Exercise requirements:
Could you return the listing below exactly, with every line intact?

○ ○ ○ ○ ○

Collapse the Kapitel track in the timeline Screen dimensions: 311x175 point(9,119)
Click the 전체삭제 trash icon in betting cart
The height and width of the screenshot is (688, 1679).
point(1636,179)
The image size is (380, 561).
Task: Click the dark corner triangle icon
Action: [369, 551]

○ ○ ○ ○ ○

Answer for this exercise:
Collapse the Kapitel track in the timeline Screen dimensions: 311x175 point(9,119)
Click the 전체삭제 trash icon in betting cart
The height and width of the screenshot is (688, 1679).
point(1636,179)
The image size is (380, 561).
Task: Click the dark corner triangle icon
Action: [369, 551]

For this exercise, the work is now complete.